----- DATASET ENTRIES -----

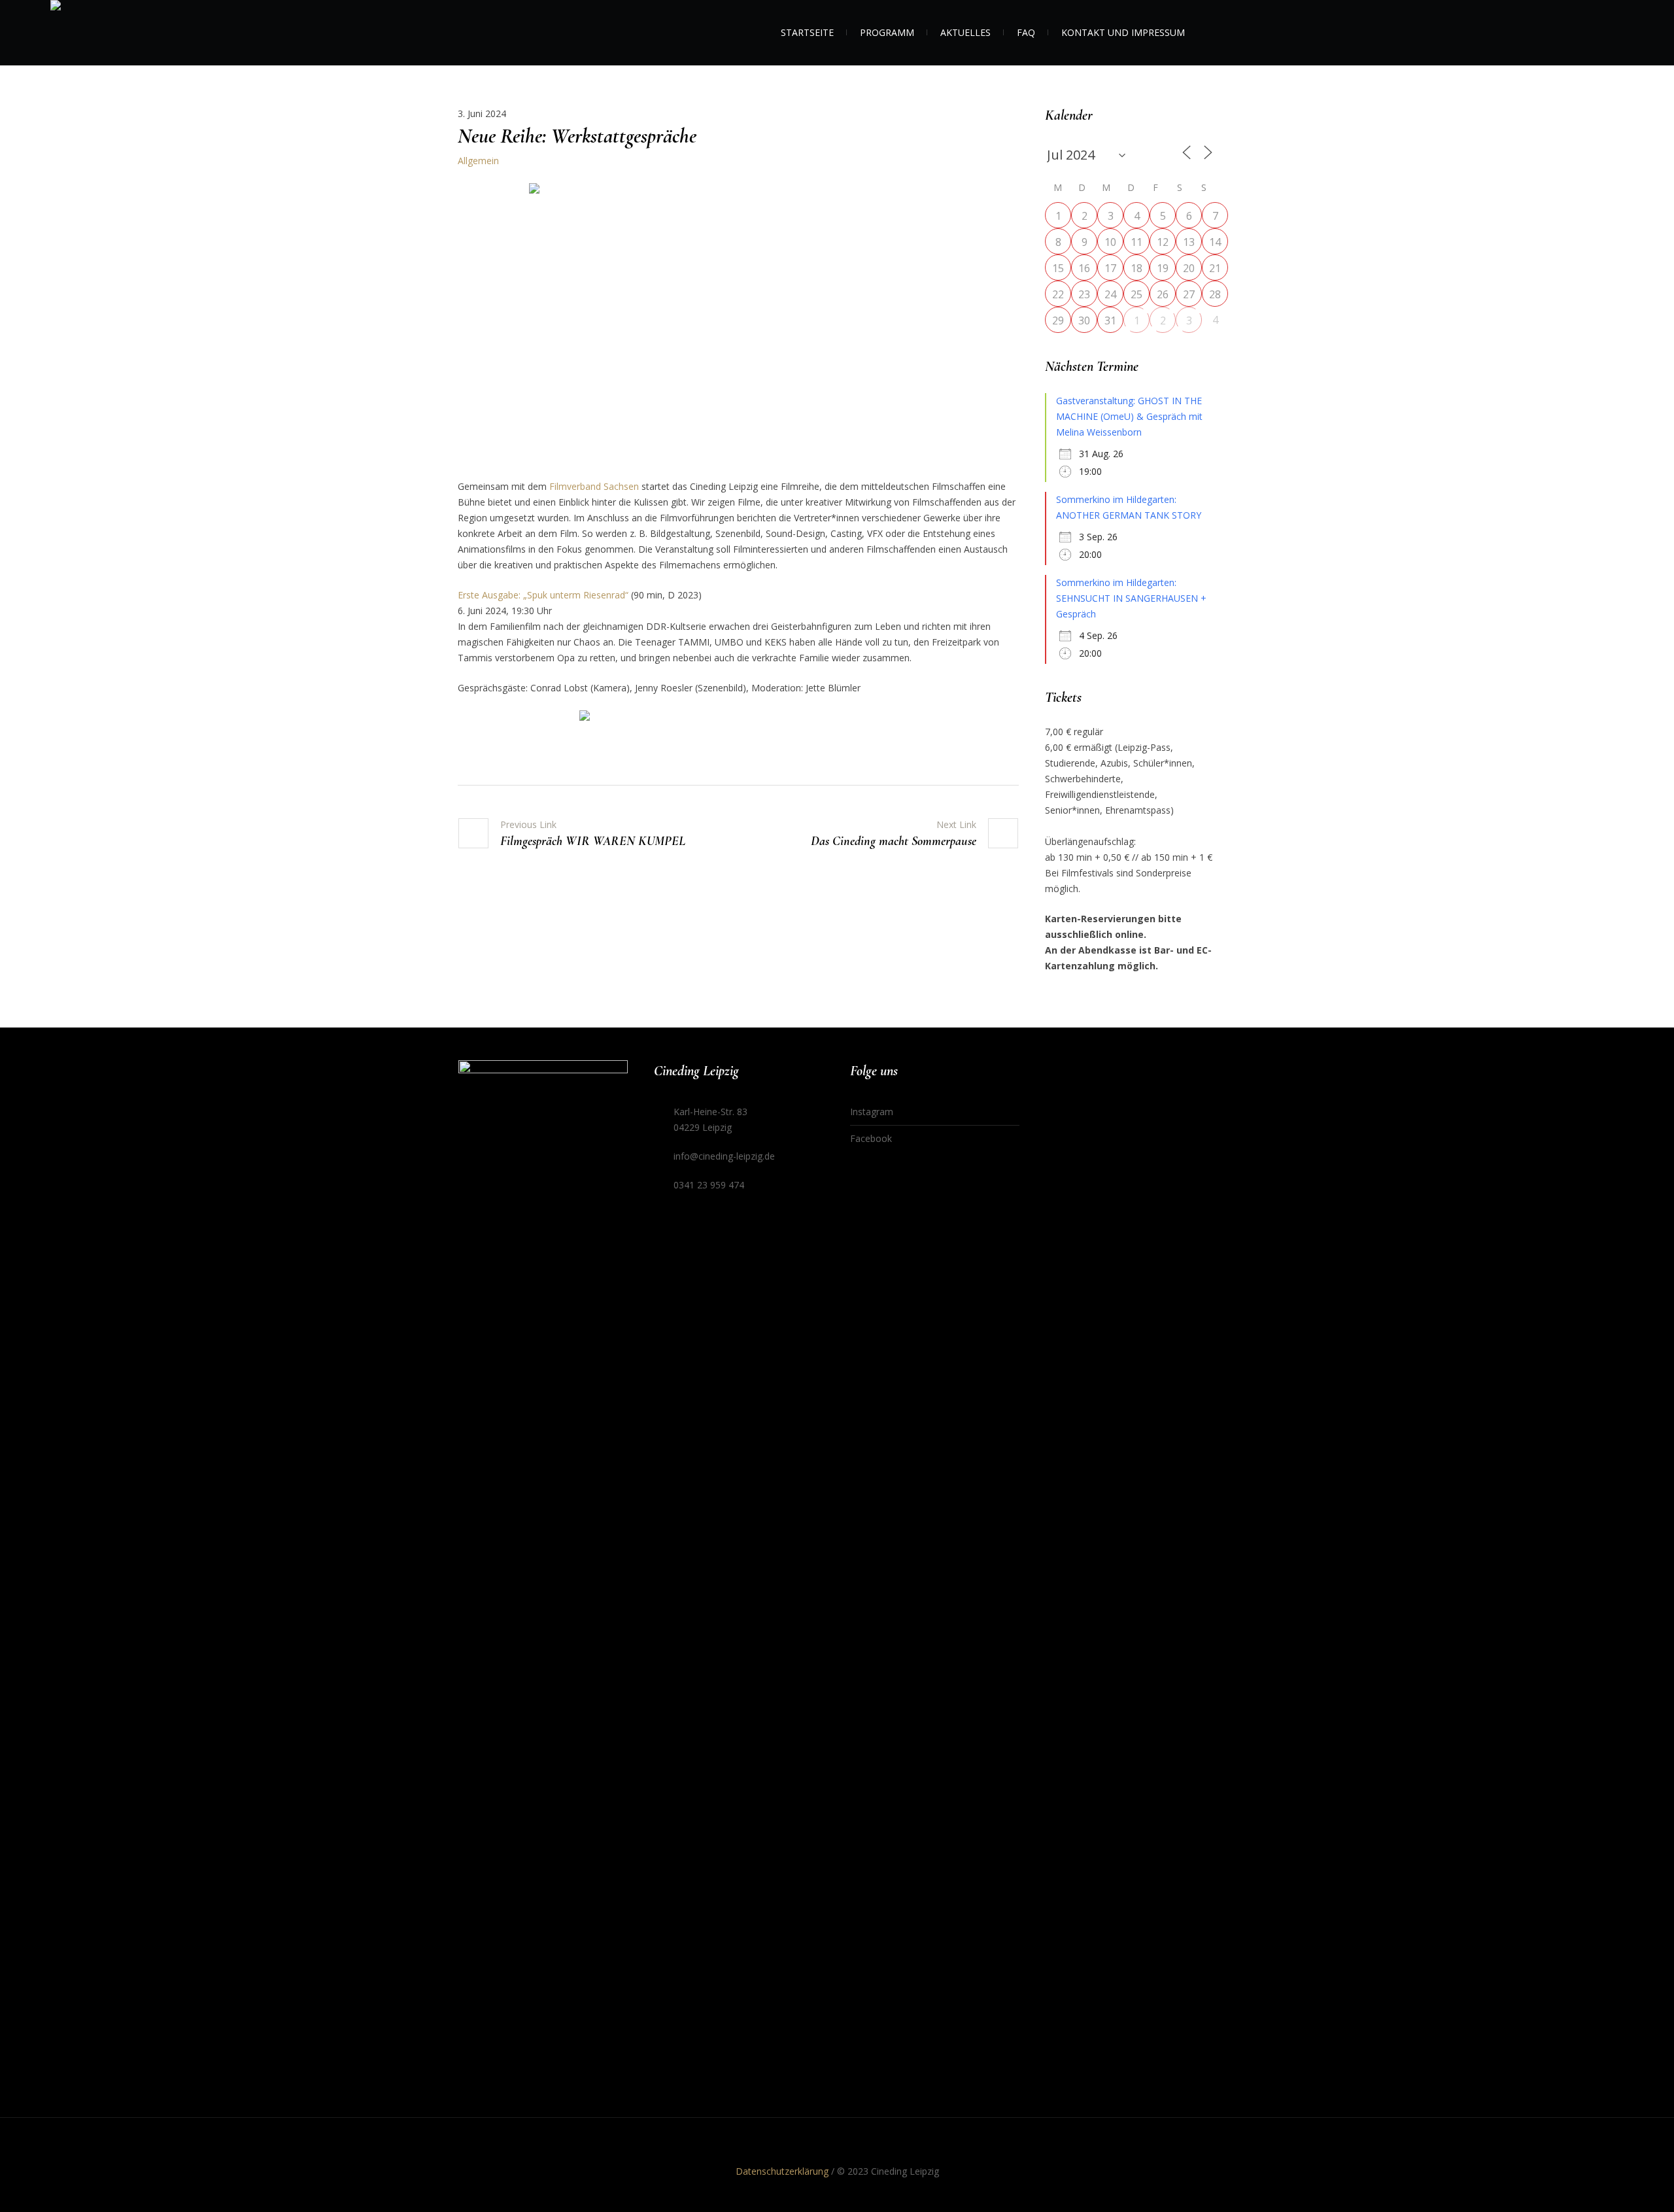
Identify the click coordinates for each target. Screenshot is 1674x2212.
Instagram (871, 1111)
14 (1215, 242)
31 (1110, 320)
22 (1058, 294)
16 (1084, 268)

-----

TASK REQUIREMENTS
What is needed here is an exact copy of all the entries, without the pictures.

RESULT FOR THIS EXERCISE
Identify the click coordinates for each target. Screenshot is 1674x2212.
Instagram (871, 1111)
14 (1215, 242)
31 (1110, 320)
22 (1058, 294)
16 (1084, 268)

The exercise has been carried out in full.